Sarri: A Madrid Napoli con faccia tosta, non so se con 3 o 4 punte
Domani la sfida tra i partenopei e gli spagnoli in Champions League

"Fare una partita timorosa qui sarebbe controproducente. Dobbiamo avere la faccia più tosta possibile, la follia di venire qui a giocare il nostro calcio pur sapendo che stiamo giocando contro i campioni d'Europa, del Mondo, contro il Pallone d'oro". Così Maurizio Sarri, allenatore del Napoli, nel corso della conferenza stampa alla vigilia della gara di Champions League contro il Real Madrid. "Per noi è importante arrivare a vedere a che punto siamo nei confronti delle squadre top a livello mondiale", ha aggiunto il tecnico azzurro.

"Non ci snatureremo.
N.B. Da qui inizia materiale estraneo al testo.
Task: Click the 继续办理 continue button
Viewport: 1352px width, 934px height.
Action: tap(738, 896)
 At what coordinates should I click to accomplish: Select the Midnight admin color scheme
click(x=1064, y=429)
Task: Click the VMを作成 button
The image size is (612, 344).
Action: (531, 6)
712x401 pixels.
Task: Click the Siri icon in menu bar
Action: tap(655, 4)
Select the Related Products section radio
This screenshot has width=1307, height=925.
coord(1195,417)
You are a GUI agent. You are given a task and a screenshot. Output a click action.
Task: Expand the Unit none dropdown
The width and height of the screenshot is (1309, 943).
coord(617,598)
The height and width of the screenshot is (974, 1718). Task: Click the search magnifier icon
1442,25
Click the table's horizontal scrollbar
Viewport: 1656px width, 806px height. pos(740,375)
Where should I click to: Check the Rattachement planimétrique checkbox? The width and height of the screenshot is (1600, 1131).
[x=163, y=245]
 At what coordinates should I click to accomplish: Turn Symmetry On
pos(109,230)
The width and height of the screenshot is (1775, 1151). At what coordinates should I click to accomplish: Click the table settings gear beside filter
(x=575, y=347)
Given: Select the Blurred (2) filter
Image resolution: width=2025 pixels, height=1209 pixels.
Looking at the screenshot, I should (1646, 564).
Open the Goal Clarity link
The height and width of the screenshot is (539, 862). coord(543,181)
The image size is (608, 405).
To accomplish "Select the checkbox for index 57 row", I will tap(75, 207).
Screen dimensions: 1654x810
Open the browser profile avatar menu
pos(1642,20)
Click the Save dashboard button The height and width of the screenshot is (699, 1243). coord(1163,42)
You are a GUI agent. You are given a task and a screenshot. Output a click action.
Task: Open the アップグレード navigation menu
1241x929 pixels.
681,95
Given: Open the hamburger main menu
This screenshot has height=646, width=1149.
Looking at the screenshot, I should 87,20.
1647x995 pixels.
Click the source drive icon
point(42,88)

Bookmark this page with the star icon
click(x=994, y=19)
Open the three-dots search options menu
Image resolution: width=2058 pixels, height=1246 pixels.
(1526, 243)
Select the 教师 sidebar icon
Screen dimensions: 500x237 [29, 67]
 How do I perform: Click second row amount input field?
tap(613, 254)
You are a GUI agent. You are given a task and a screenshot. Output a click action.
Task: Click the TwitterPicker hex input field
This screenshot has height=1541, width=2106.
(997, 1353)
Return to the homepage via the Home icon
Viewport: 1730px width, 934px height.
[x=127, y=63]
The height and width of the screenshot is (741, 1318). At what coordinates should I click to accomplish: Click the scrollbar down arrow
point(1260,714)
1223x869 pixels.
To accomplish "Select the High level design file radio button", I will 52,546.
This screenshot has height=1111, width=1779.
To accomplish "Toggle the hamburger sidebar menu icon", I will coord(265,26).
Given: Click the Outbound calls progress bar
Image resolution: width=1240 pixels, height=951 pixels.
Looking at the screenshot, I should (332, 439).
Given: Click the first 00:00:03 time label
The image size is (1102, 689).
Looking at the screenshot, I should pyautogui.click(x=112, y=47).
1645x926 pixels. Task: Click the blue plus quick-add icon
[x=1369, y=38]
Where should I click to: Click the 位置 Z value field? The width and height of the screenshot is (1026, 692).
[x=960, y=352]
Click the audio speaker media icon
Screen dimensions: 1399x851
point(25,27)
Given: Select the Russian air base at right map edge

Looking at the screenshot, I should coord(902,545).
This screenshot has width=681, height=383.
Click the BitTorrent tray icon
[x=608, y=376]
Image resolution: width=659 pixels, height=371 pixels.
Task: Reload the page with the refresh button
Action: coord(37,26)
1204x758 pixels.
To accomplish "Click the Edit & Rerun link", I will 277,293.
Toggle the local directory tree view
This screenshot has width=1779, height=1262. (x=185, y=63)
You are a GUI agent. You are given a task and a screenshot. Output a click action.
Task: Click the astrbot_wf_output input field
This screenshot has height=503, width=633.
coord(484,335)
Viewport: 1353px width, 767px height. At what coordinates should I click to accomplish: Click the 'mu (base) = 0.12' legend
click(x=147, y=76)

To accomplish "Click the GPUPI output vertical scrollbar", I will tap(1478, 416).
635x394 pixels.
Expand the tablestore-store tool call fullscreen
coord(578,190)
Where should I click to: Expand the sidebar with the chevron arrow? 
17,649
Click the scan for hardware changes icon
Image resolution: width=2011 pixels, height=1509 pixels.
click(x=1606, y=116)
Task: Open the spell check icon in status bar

Giocheremo il nostro calcio. L'unico dubbio è se giocare con 3 o 4 punte. Giocherà la formazione più offensiva possibile ma che mi  garantisca la possibilità di difendere in maniera buona". Per Sarri sarà la prima volta al Santiago Bernabeu. "E' uno stadio clamorosamente importante, pieno di gloria e passato. Io ho fatto un percorso lungo, sono passato da 1500 persone a 80mila. E' un percorso talmente lungo e razionale che ti smorza a livello emozionale", ha aggiunto.

 "Abbiamo cercato di curare tutto il possibile, sapendo che contro il talento non ci sono tanti antidoti. Si può cercare di limitare, ma un colpo di talento può risolvere le partite", ha detto ancora Sarri a proposito del Real Madrid. In Champions League, il Napoli ha ottenuto i migliori risultati quest'anno in trasferta. "Sì, abbiamo fatto anche trasferte dure, come quella col Besiktas in uno stadio non semplice. Noi possiamo fare bene in casa e fuori, con le ripartenze o macinando gli avversari. Il nostro cammino in casa si basa su due tre gare che non fanno testo - ha spiegato - con errori grossolani ma dominando come occasioni e quella con la Dinamo dove l'altra partita ha influito sulla determinazione. E' un errore, non una giustificazione, ma è accaduto. Sento tanti discorsi sullo stadio, ma più che altro ci ha giocato sempre la squadra più forte, è dovuto alla loro forza negli ultimi 50 anni".